**SET EXERCISE 1**
In the catalyst passage, what was the only medium used for catalyst synthesis?
**SET EXERCISE 2**
In the catalyst passage, rewrite the part starting at "In order to" and ending at "hydrogenation of 2-hexyn-1-ol.", changing "zinc oxide" to "titanium dioxide".
**SET EXERCISE 3**
Summarize the catalyst passage in two sentences.

**DOCUMENT TEXT**
-*-*-
Among metal catalysts, supported Pd is commonly applied in this process due to its high activity. However, it has the disadvantage of insufficient selectivity for alkenols at high conversions. The addition of metal (Ag, Au, Cu or Zn) can improve Pd catalysts due to the formation of small palladium nanoparticles [56,57,58]. Another approach for improving the effectiveness of Pd catalysts is the use of functional polymers to stabilize and modify active centers [59,60].
In order to assess the growing need for environmentally friendly nanocatalyst syntheses, this work aimed to prepare polysaccharide-containing PdAg/ZnO catalysts. HEC, pectin and chitosan were used as green stabilizers, and water was the only medium for catalyst synthesis in ambient conditions without high-temperature processes of calcination and reduction. To this end, we used a new, green one-pot technique for catalyst synthesis via sequentially supporting polysaccharides and metals on zinc oxide. In this study, we evaluated and compared the efficiency of the developed HEC-, Chit- and Pec-stabilized bimetallic PdAg catalysts supported on zinc oxide with that of the monometallic Pd-polysaccharide/ZnO nanocatalysts in the hydrogenation of 2-hexyn-1-ol.

2. Results

2.1. Characterization of Catalysts

Mono- and bimetallic palladium and palladium–silver catalysts, modified using polysaccharides such as chitosan (Chit), 2-hydroxyethyl cellulose (HEC) and pectin (Pec), were prepared via adsorption methods in an aqueous medium under ambient conditions and constant stirring. The solution of polymers and metal salts was sequentially added into a zinc oxide suspension. The resulting composites were washed with water and dried in air. As a result, the following catalysts were obtained: Pd-HEC/ZnO, Pd-Chit/ZnO, Pd-Pec/ZnO, PdAg-HEC/ZnO, PdAg-Chit/ZnO and PdAg-Pec/ZnO.
-*-*-
**MATERIAL PROVIDED**
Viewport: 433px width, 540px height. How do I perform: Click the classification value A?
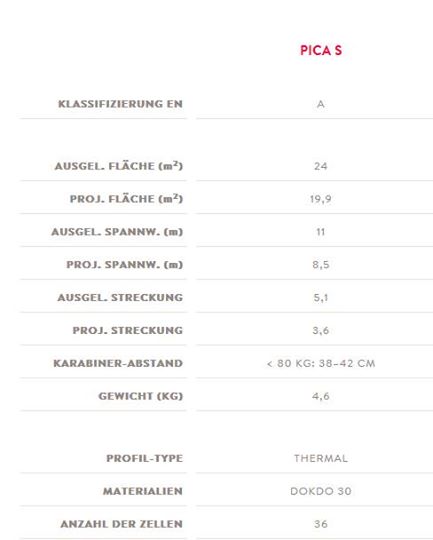pyautogui.click(x=320, y=104)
-*-*-
**REPLY 1**
Water

**REPLY 2**
In order to assess the growing need for environmentally friendly nanocatalyst syntheses, this work aimed to prepare polysaccharide-containing PdAg/ZnO catalysts. HEC, pectin and chitosan were used as green stabilizers, and water was the only medium for catalyst synthesis in ambient conditions without high-temperature processes of calcination and reduction. To this end, we used a new, green one-pot technique for catalyst synthesis via sequentially supporting polysaccharides and metals on titanium dioxide. In this study, we evaluated and compared the efficiency of the developed HEC-, Chit- and Pec-stabilized bimetallic PdAg catalysts supported on titanium dioxide with that of the monometallic Pd-polysaccharide/ZnO nanocatalysts in the hydrogenation of 2-hexyn-1-ol.

**REPLY 3**
Supported Pd catalysts are highly active but lack selectivity for alkenols at high conversions, and adding metals or functional polymers can improve them. This work prepared Pd and PdAg catalysts on zinc oxide, stabilized with HEC, pectin or chitosan, using a green one-pot method in water under ambient conditions, and compared the bimetallic and monometallic catalysts in the hydrogenation of 2-hexyn-1-ol.